Unfortunately, problems can arise when you try to stream music from your home stereo through the Connect to both your home stereo speakers and a Sonos speaker. As per my audio store's instructions, I connected the "Aux out" jacks on my amplifier to the input jacks on the Connect, hoping that I could then stream any source (CD player, turntable, etc.) from my amplifier to both my home stereo speakers and the Sonos speaker. Unfortunately, doing so resulted in a time lag between the two sets of speakers, creating an unacceptable echoing effect. In all fairness, Sonos does not specifically list this as a connection option in any of their literature that I found. They specify connecting an individual component (i.e., outputs directly from the CD player) to those Connect inputs. So, I tried connecting my Blu-Ray player directly to the Connect. This fixed the problem -- the home speakers and the Sonos speaker were perfectly in synch. Unfortunately, this created a new problem because now I could only listen to audio from the Blu-Ray player through the Connect. Of course, connecting in this manner also meant that music from my turntable, CD player, etc. could not be streamed through the Sonos speaker.
I should mention that these problems are not unique to my system. If you do a search on "Audio Delay Between Connect and Play 5 | Sonos Community" you will find testimonies from numerous Connect owners who have the same problem. The synch problem seems especially acute in systems which have a Yamaha amplifier, as I do.
I really like to Connect, but I wish that it would function the way that it should and, for that matter, the way that their advertising would lead you to believe that it does work. Connecting only one component to its inputs is not tantamount to streaming "all your music." I would also suggest that their statement, "Stream your CDs and LPs to Sonos speakers in other rooms" should more correctly use the word "or" in place of "and."
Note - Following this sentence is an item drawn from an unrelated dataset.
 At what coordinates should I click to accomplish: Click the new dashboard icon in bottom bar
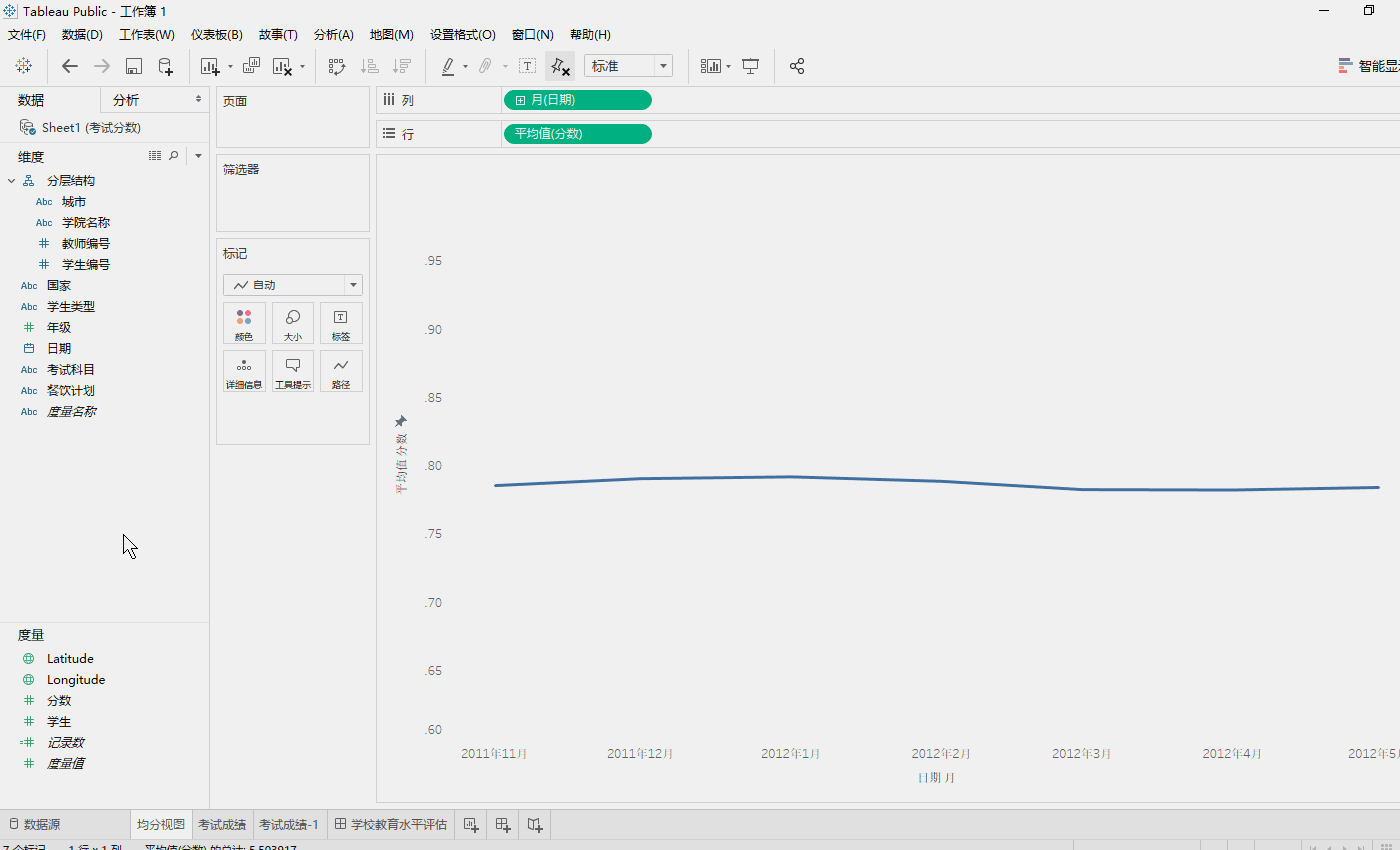click(x=503, y=825)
Again, to be fair, amplifiers do a lot of processing to signals, and that processing is what creates the delays that result in synchronization problems. Is it possible that Sonos will address this issue with a future firmware update? I suppose so. However, for now, if you are considering buying a Sonos Connect, be sure that you enter into this purchasing decision with an awareness of its current capabilities and limitations.